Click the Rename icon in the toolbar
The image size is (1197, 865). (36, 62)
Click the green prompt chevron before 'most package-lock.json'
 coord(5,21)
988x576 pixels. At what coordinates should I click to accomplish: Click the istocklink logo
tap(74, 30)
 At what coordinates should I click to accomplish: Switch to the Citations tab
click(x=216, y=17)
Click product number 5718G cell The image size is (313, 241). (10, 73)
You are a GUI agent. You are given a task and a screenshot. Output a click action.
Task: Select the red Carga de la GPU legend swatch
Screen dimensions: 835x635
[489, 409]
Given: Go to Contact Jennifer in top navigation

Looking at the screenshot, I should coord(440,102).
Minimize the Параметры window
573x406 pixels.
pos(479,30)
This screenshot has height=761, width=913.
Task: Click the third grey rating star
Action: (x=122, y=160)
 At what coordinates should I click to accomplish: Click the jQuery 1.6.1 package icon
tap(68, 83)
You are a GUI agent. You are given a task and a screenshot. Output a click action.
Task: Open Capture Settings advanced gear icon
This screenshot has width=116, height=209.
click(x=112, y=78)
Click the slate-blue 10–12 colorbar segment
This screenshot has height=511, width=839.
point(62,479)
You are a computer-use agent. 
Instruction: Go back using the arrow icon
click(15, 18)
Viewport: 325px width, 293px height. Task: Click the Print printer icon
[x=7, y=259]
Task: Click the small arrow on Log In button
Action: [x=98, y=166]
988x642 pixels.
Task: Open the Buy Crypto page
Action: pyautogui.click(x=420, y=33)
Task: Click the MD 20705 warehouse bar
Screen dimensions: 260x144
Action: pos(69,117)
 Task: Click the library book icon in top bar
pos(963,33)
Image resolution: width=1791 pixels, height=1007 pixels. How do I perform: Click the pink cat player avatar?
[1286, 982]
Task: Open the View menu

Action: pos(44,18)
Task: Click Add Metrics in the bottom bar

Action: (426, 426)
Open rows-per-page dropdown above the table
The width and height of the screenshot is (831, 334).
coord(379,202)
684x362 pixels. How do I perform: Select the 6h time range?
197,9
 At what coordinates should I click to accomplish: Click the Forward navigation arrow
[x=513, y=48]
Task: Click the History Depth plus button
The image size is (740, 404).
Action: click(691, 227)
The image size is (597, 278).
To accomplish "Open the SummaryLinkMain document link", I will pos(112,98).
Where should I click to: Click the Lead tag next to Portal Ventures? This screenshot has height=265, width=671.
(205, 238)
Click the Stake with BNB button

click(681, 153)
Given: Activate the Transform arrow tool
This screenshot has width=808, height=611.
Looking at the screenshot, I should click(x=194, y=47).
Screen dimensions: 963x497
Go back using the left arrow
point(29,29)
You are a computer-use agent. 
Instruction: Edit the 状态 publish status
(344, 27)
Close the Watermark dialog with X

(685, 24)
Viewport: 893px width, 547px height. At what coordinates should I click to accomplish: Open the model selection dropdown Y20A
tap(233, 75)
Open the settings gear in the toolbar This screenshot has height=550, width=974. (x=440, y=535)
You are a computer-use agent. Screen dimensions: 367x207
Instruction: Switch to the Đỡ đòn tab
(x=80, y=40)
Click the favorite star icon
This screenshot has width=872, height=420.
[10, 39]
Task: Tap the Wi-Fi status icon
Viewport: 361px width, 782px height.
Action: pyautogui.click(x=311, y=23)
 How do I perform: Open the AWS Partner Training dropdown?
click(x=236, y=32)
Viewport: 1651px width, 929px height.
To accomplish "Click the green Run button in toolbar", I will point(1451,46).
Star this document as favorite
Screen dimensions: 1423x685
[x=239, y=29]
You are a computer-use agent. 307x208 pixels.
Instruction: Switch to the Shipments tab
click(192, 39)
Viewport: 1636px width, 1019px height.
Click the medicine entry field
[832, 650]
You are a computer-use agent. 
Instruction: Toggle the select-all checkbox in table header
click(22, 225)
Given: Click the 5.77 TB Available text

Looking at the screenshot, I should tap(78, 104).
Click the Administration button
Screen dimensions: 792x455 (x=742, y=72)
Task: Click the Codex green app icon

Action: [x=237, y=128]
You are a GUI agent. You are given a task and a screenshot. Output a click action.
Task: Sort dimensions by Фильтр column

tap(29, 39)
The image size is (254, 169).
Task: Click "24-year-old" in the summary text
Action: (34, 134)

----

Turn all the records above into a numbered list, one line per item, with the blank lines dropped.

▶ [Task result]
1. Click the Rename icon in the toolbar
2. The image size is (1197, 865). (36, 62)
3. Click the green prompt chevron before 'most package-lock.json'
4.  coord(5,21)
5. 988x576 pixels. At what coordinates should I click to accomplish: Click the istocklink logo
6. tap(74, 30)
7.  At what coordinates should I click to accomplish: Switch to the Citations tab
8. click(x=216, y=17)
9. Click product number 5718G cell The image size is (313, 241). (10, 73)
10. You are a GUI agent. You are given a task and a screenshot. Output a click action.
11. Task: Select the red Carga de la GPU legend swatch
12. Screen dimensions: 835x635
13. [489, 409]
14. Given: Go to Contact Jennifer in top navigation
15. Looking at the screenshot, I should coord(440,102).
16. Minimize the Параметры window
17. 573x406 pixels.
18. pos(479,30)
19. This screenshot has height=761, width=913.
20. Task: Click the third grey rating star
21. Action: (x=122, y=160)
22.  At what coordinates should I click to accomplish: Click the jQuery 1.6.1 package icon
23. tap(68, 83)
24. You are a GUI agent. You are given a task and a screenshot. Output a click action.
25. Task: Open Capture Settings advanced gear icon
26. This screenshot has width=116, height=209.
27. click(x=112, y=78)
28. Click the slate-blue 10–12 colorbar segment
29. This screenshot has height=511, width=839.
30. point(62,479)
31. You are a computer-use agent. 
32. Instruction: Go back using the arrow icon
33. click(15, 18)
34. Viewport: 325px width, 293px height. Task: Click the Print printer icon
35. [x=7, y=259]
36. Task: Click the small arrow on Log In button
37. Action: [x=98, y=166]
38. 988x642 pixels.
39. Task: Open the Buy Crypto page
40. Action: pyautogui.click(x=420, y=33)
41. Task: Click the MD 20705 warehouse bar
42. Screen dimensions: 260x144
43. Action: pos(69,117)
44.  Task: Click the library book icon in top bar
45. pos(963,33)
46. Image resolution: width=1791 pixels, height=1007 pixels. How do I perform: Click the pink cat player avatar?
47. [1286, 982]
48. Task: Open the View menu
49. Action: pos(44,18)
50. Task: Click Add Metrics in the bottom bar
51. Action: (426, 426)
52. Open rows-per-page dropdown above the table
53. The width and height of the screenshot is (831, 334).
54. coord(379,202)
55. 684x362 pixels. How do I perform: Select the 6h time range?
56. 197,9
57.  At what coordinates should I click to accomplish: Click the Forward navigation arrow
58. [x=513, y=48]
59. Task: Click the History Depth plus button
60. The image size is (740, 404).
61. Action: click(691, 227)
62. The image size is (597, 278).
63. To accomplish "Open the SummaryLinkMain document link", I will pos(112,98).
64. Where should I click to: Click the Lead tag next to Portal Ventures? This screenshot has height=265, width=671.
65. (205, 238)
66. Click the Stake with BNB button
67. click(681, 153)
68. Given: Activate the Transform arrow tool
69. This screenshot has width=808, height=611.
70. Looking at the screenshot, I should click(x=194, y=47).
71. Screen dimensions: 963x497
72. Go back using the left arrow
73. point(29,29)
74. You are a computer-use agent. 
75. Instruction: Edit the 状态 publish status
76. (344, 27)
77. Close the Watermark dialog with X
78. (685, 24)
79. Viewport: 893px width, 547px height. At what coordinates should I click to accomplish: Open the model selection dropdown Y20A
80. tap(233, 75)
81. Open the settings gear in the toolbar This screenshot has height=550, width=974. (x=440, y=535)
82. You are a computer-use agent. Screen dimensions: 367x207
83. Instruction: Switch to the Đỡ đòn tab
84. (x=80, y=40)
85. Click the favorite star icon
86. This screenshot has width=872, height=420.
87. [10, 39]
88. Task: Tap the Wi-Fi status icon
89. Viewport: 361px width, 782px height.
90. Action: pyautogui.click(x=311, y=23)
91.  How do I perform: Open the AWS Partner Training dropdown?
92. click(x=236, y=32)
93. Viewport: 1651px width, 929px height.
94. To accomplish "Click the green Run button in toolbar", I will point(1451,46).
95. Star this document as favorite
96. Screen dimensions: 1423x685
97. [x=239, y=29]
98. You are a computer-use agent. 307x208 pixels.
99. Instruction: Switch to the Shipments tab
100. click(192, 39)
101. Viewport: 1636px width, 1019px height.
102. Click the medicine entry field
103. [832, 650]
104. You are a computer-use agent. 
105. Instruction: Toggle the select-all checkbox in table header
106. click(22, 225)
107. Given: Click the 5.77 TB Available text
108. Looking at the screenshot, I should tap(78, 104).
109. Click the Administration button
110. Screen dimensions: 792x455 (x=742, y=72)
111. Task: Click the Codex green app icon
112. Action: [x=237, y=128]
113. You are a GUI agent. You are given a task and a screenshot. Output a click action.
114. Task: Sort dimensions by Фильтр column
115. tap(29, 39)
116. The image size is (254, 169).
117. Task: Click "24-year-old" in the summary text
118. Action: (34, 134)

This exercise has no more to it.